初めて歩く真夜中の砦は、想像以上に真っ暗だった。

物音一つしないし、人っ子一人居やしない。
それがとても不自然で、幼いカヤには訳も無く怖かった。

暗闇の中、かか様はカヤを抱えて全力疾走した。

「かか様、怖いよ、怖いよ」

恐ろしかった。
真っ暗な闇も、かか様から伝わってくる緊張感も、あまりにも静かな砦の雰囲気も。

「喋っちゃ駄目っ……ほら、もう少しでお外だから……」

「お外……?」

かか様の腕の中で、カヤは振り向いた。
いつの間にか、かつて無い程に砦の出口に近づいていた。

暗闇の向こう側に、小さく切り取られた薄ら明かりが見える。

そこから強い風が入り込んできていて、あれが出口なのだと分かった。


「お外だ!かか様、ほら、お外が見えるよ!」

どれだけ望んでも、手に入らなかったそれが、目と鼻の先にあった。

温かな太陽。
鼻孔を満たす草の香り。
何の隔たりも無い自由。

どうしても欲しくって、必死に手を伸ばした。


―――――あと、少し。





「おい、待て!何処へ行く!」

背後から響いてきた怒声に、カヤは飛び上がった。

かか様が一瞬立ち止まる。

そこには、砦の兵が居た。
カヤ達を見て驚愕の表情を浮かべている。

「脱走だ!逃がすな!捕らえろ!」

後ろから追いかけてくる声を振り切るようにして、かか様は再度走り出したが、もう遅かった。

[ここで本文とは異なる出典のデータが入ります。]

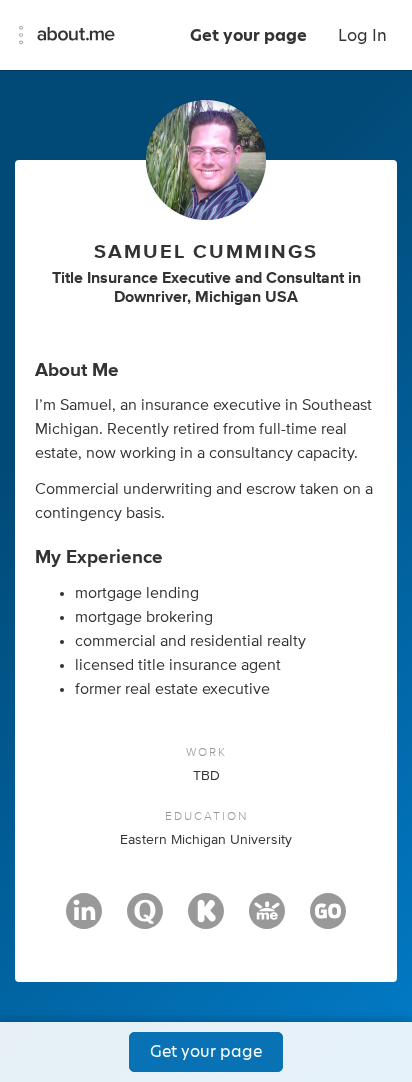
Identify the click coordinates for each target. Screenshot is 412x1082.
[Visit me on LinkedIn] (84, 920)
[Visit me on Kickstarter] (206, 920)
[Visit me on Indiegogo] (328, 920)
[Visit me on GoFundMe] (267, 920)
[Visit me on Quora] (145, 920)
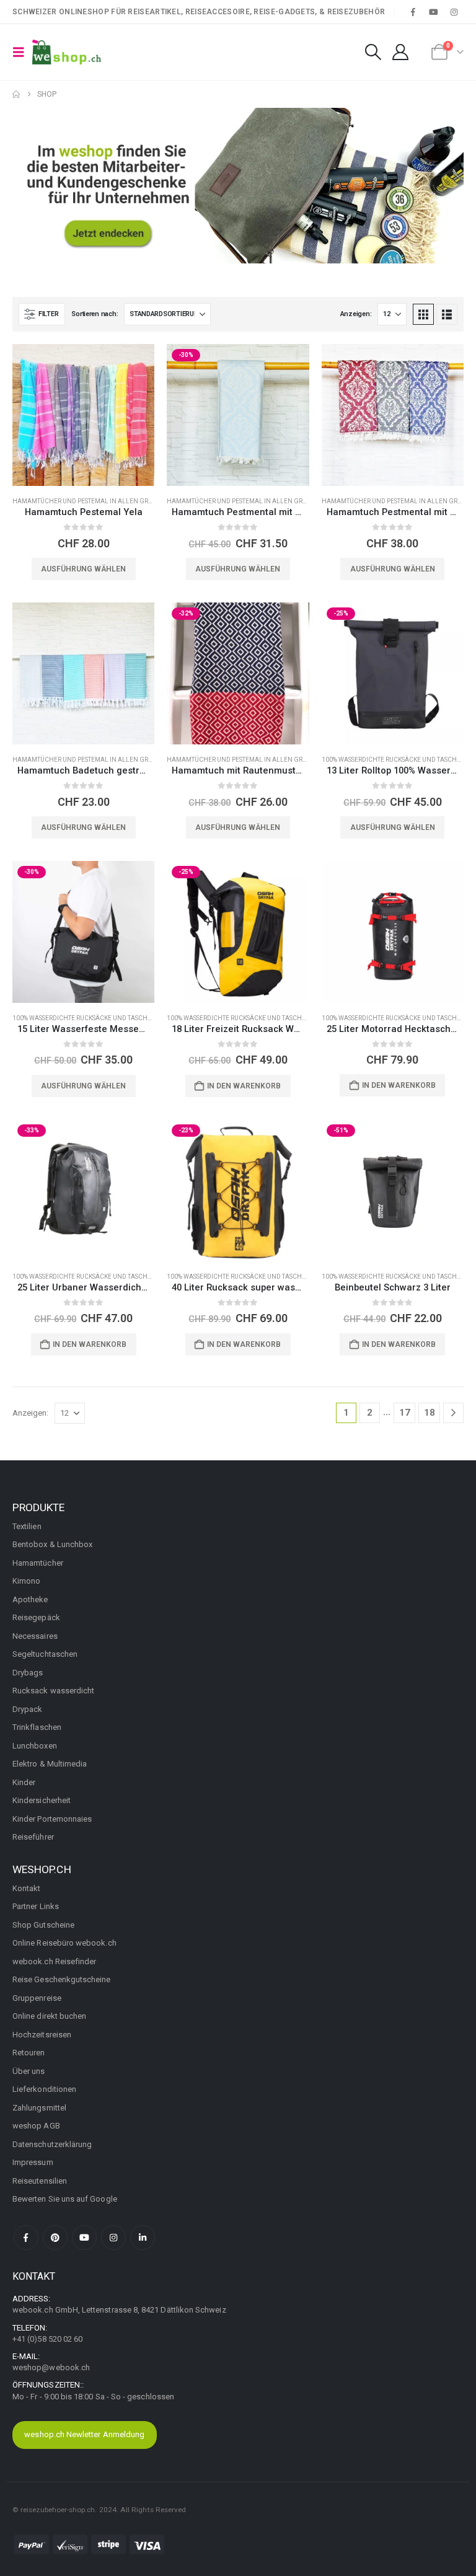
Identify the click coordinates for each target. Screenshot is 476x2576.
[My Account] (400, 52)
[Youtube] (434, 11)
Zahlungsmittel (39, 2107)
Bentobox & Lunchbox (52, 1544)
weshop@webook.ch (51, 2367)
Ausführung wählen (83, 569)
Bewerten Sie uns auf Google (64, 2198)
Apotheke (30, 1599)
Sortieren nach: (94, 314)
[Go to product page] (83, 415)
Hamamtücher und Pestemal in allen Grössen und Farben (110, 501)
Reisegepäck (36, 1617)
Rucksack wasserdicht (53, 1690)
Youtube (84, 2237)
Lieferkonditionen (44, 2089)
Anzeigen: (356, 314)
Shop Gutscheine (43, 1925)
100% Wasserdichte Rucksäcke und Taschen (393, 759)
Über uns (28, 2071)
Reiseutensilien (39, 2181)
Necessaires (35, 1636)
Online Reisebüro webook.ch (64, 1942)
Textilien (27, 1526)
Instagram (113, 2237)
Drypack (27, 1709)
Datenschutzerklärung (52, 2144)
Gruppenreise (36, 1998)
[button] (22, 52)
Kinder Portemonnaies (52, 1819)
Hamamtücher (37, 1563)
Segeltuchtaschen (44, 1654)
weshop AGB (36, 2125)
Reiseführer (33, 1837)
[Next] (453, 1413)
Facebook (26, 2237)
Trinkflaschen (36, 1727)
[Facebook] (412, 11)
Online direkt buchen (49, 2016)
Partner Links (35, 1906)
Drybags (27, 1672)
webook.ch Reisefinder (54, 1961)
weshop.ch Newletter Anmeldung (84, 2434)
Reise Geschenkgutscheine (61, 1979)
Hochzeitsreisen (41, 2034)
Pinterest (55, 2237)
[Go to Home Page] (16, 94)
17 (404, 1412)
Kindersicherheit (41, 1800)
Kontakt (26, 1888)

どこから現れたのか、何人もの兵が砦の入口を塞ぐようにして立ちはだかった。

「そんなっ……」

かか様が絶望的な声を上げた瞬間、追いついてきた兵がカヤとかか様を引き剥がした。

「くそっ……!来い!おい、誰かすぐに王を呼べ!」

「いやぁあああ!放してっ、放して!」

「かか様ぁぁあぁ!」

かか様は兵によって地面に抑えつけられ、カヤは屈強な手によって両腕を拘束された。

「カヤッ……カヤ……!くっ……」

必死に抜け出そうと足掻くかか様の背中を、兵が膝で抑えつけた。

痛みに呻いたかか様が、歯を食いしばる。